Can’t access FAT32, NTFS drives from Redhat Linux

qa-featured

Hi Noran.

Red Hat 6 can mount and read FAT (also known as FAT16) and FAT32 partitions.  It does not have support for Microsoft's New Technology File System (NTFS) format.  Red Hat does not support the NTFS format because Microsoft holds the patent for it.  Fedora, Red Hat's development desktop can mount, on the other hand can read and write to NTFS partitions because, apparently, there are no legal limitations for the community-supported OS as compared to the enterprise-level Red Hat.

If you want a Linux distro that will peacefully co-exist with Windows, will let you access all your Windows drives and partitions, let you install the latest software, let you use the latest hardware and let you do other cool stuff that you can do with computers then I suggest to NOT use Red Hat.  Use Fedora, Ubuntu or Linuxmint instead.  Red Hat is meant to be used in a corporate or production environment where rock-stable performance and dependability are the main concerns.  It is really not meant for the casual home user.  But if you are going to do a lot of programming, server setups and other "serious" stuff then you can't go wrong with Red Hat.

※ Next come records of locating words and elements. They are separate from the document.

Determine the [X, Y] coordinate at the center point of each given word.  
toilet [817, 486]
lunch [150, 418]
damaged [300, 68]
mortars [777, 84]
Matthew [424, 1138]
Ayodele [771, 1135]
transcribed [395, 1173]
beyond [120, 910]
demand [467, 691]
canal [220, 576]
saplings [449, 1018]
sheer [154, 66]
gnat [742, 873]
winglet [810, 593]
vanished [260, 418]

Answered By 0 points N/A #196633

Can’t access FAT32, NTFS drives from Redhat Linux

qa-featured

Hi.

Yes, RedHat can access FAT32 and ntfs partitions. To make this possible you should install dkms and ntfs-3g. Open terminal and type in sudo yum install dkms ntfs-3g and press enter. From Linux kernel 2.6 it is possible to read and write on ntfs partitions. Also upgrade your kernel to a newer version. On RedHat web site is a nice article how to do this so before upgrade you may read it. RedHat kernel upgrade. Newer kernels from RedHat have already compiled FAT32 and ntfs support but that may couse breaking of older packages. To access an FAT32 or ntfs partition you need to mount it. To mount it type in terminal mount /dev/sdx (where x is number of your ntfs partition ) /mnt and to unmount it type umount /dev/sdx. To mount them at boot you need to ad them to /etc/fstab file.